Studies on heavy alcoholic drinkers have reported an association between alcohol intake and left ventricular (LV) function. The effect of moderate alcohol intake on LV function in hypertensive patients, however, is unknown. The aim of the study was to investigate the relationship between alcohol consumption and LV function in hypertension.

Design and Method:

In 335 non-alcoholic hypertensive patients (age 52 ± 14) we measured plasma glucose, lipids, and liver tests, and 24-h creatinine clearance (CrCl). Patients with an history of alcohol addiction (DSM IV), previous cardiovascular events, LV ejection fraction < 50%, and CrCl < 30 ml/min1.72m2 were excluded. Average daily alcohol consumption was estimated by a questionnaire (AUDIT) and patients were classified in 4 different levels (level 1 = 0 g/day, n = 172; level 2: 1–19 g/day, n = 85; level 3: 20–39 g/day, n = 55; level 4: ≥ 40 g/day, n = 23). LV function was assessed by both conventional echocardiography and tissue-Doppler imaging (TDI).

Results:

LV inner dimensions, interventricular septum, and LV mass index were progressively greater with increasing levels of alcohol consumption. LV ejection fraction, early/late transmitral flowrate, and isovolumic relaxation time did not differ across patients with different levels of alcohol intake, whereas left atrial diameter increased progressively with increasing alcohol intake. TDI detected LV diastolic dysfunction in 167 (49.8%) of patients and e’ wave velocity was inversely related with alcohol consumption showing progressively impaired LV diastolic function. Patients with LV diastolic dysfunction were older, more frequently diabetics, and had higher BMI, systolic and diastolic BP, plasma glucose, cholesterol, triglycerides, γ-GT, and AST, and LV mass index.

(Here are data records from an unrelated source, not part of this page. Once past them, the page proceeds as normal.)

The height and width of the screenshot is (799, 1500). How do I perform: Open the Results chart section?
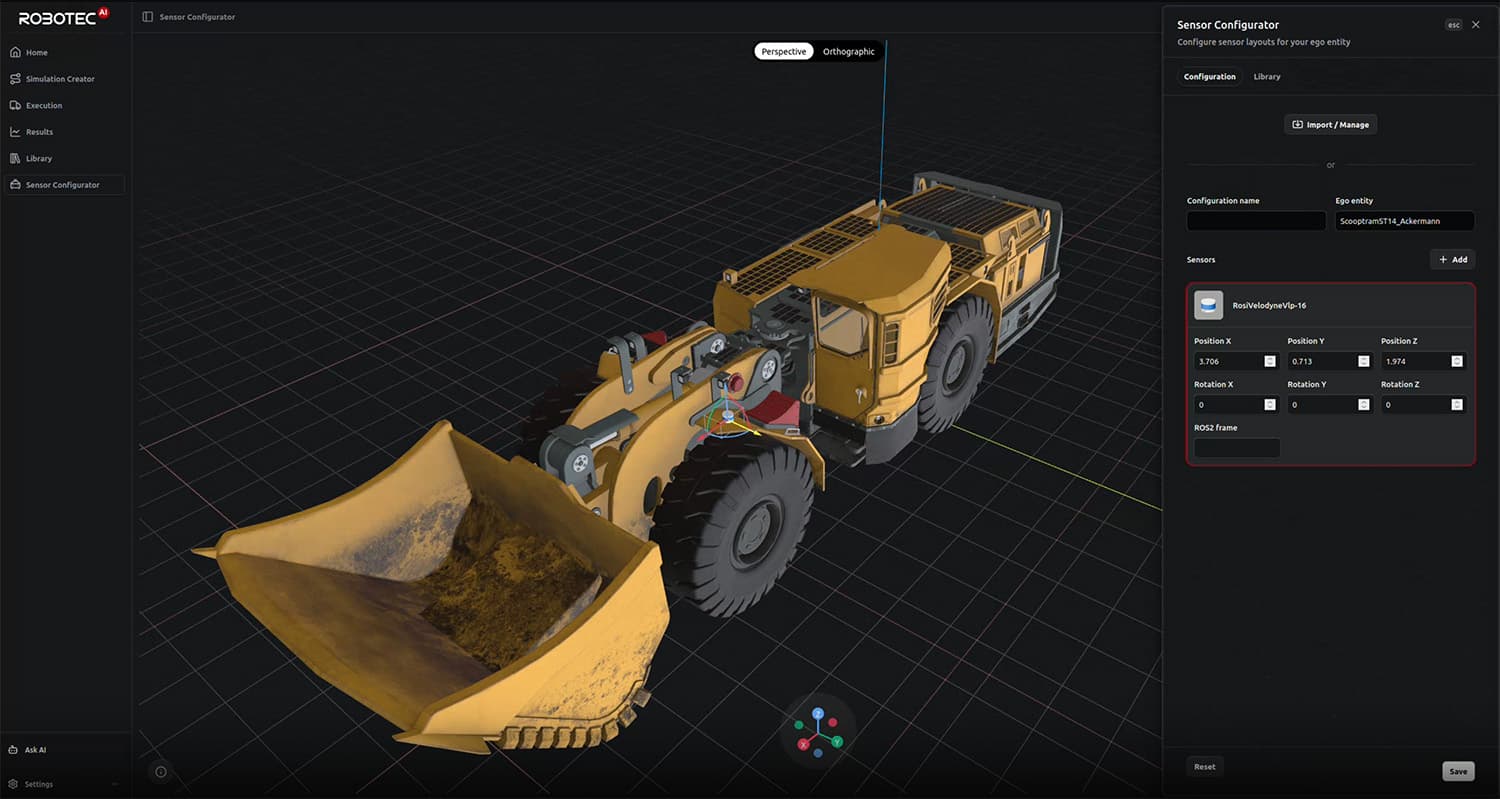click(x=39, y=132)
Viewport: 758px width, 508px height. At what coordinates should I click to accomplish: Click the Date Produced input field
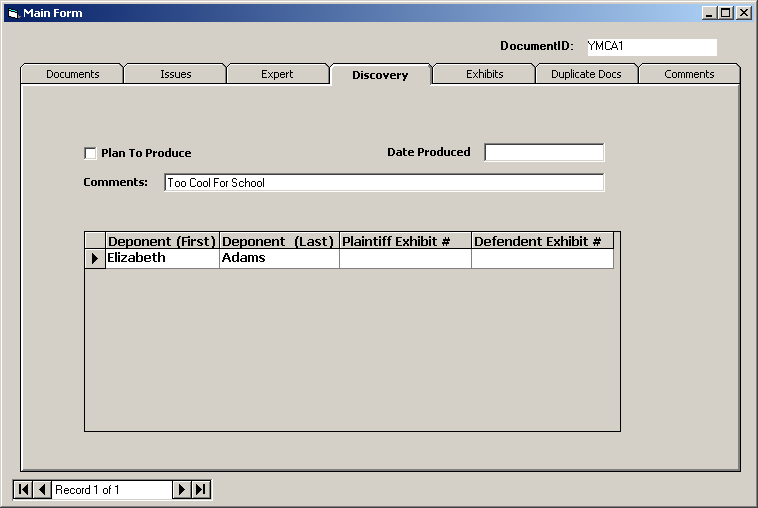[544, 152]
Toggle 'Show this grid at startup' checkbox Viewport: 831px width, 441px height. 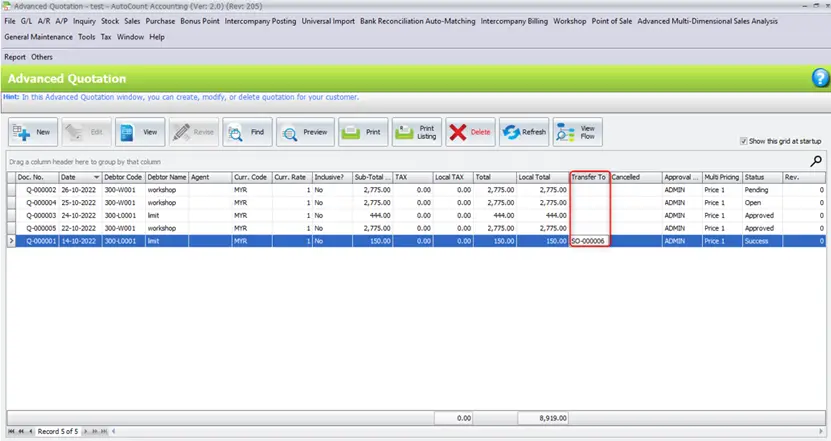point(743,141)
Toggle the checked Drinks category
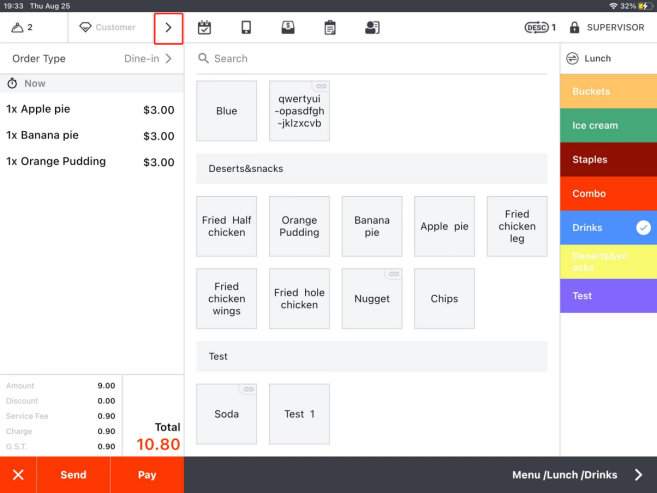The image size is (657, 493). (x=608, y=228)
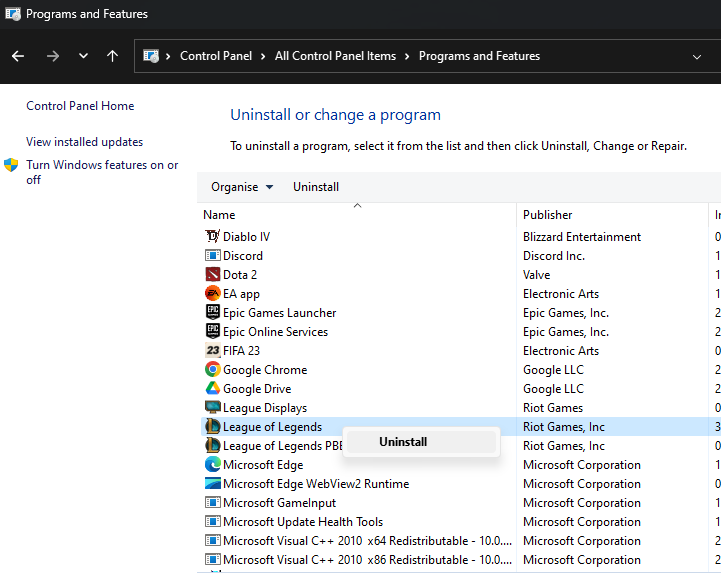Open Control Panel Home link
721x573 pixels.
pos(80,106)
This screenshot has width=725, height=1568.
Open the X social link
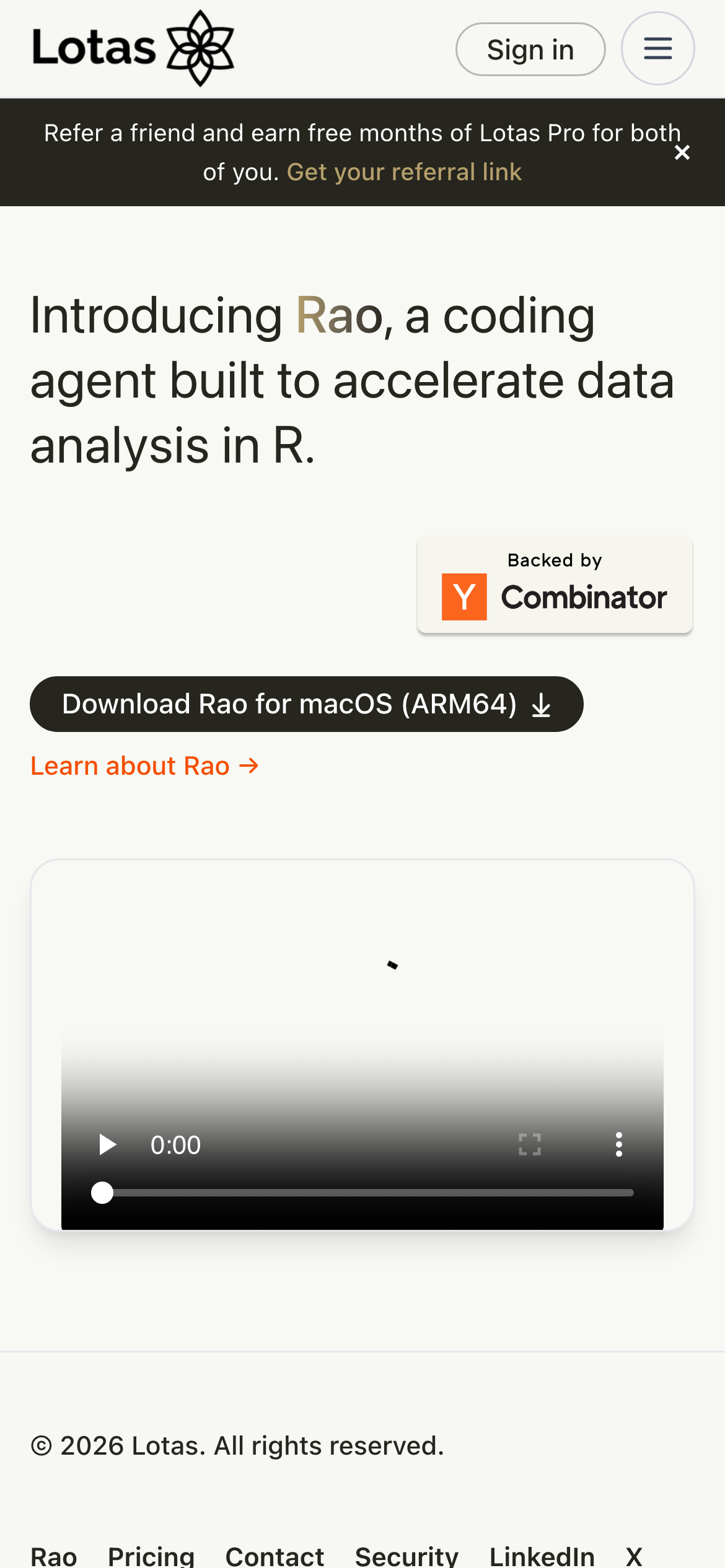(633, 1557)
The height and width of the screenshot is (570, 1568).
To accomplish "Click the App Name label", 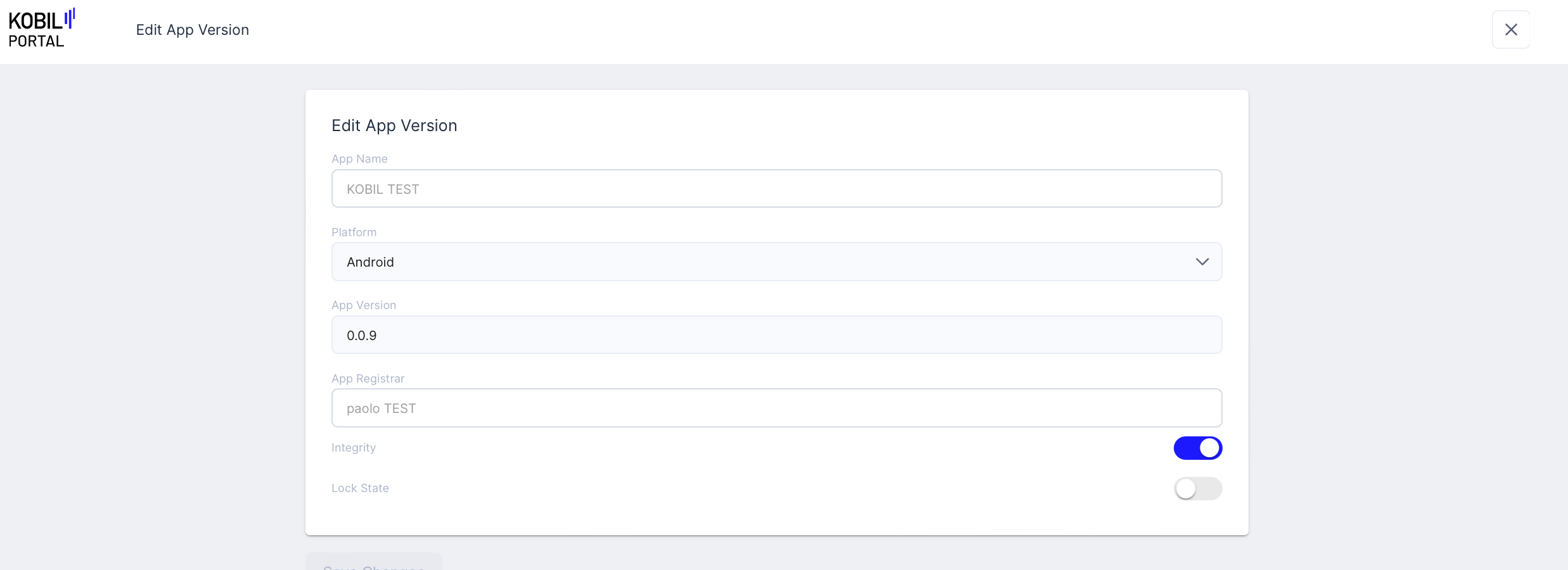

Multivariate logistic regression analysis of factors associated with LV diastolic dysfunction indicated that alcohol intake was a significant predictor independent of age, BMI, BP, diabetes, and LV mass.

Conclusions:

In hypertensive patients without a history of alcohol addiction and normal LV systolic function, daily alcohol consumption is independently associated with LV diastolic dysfunction.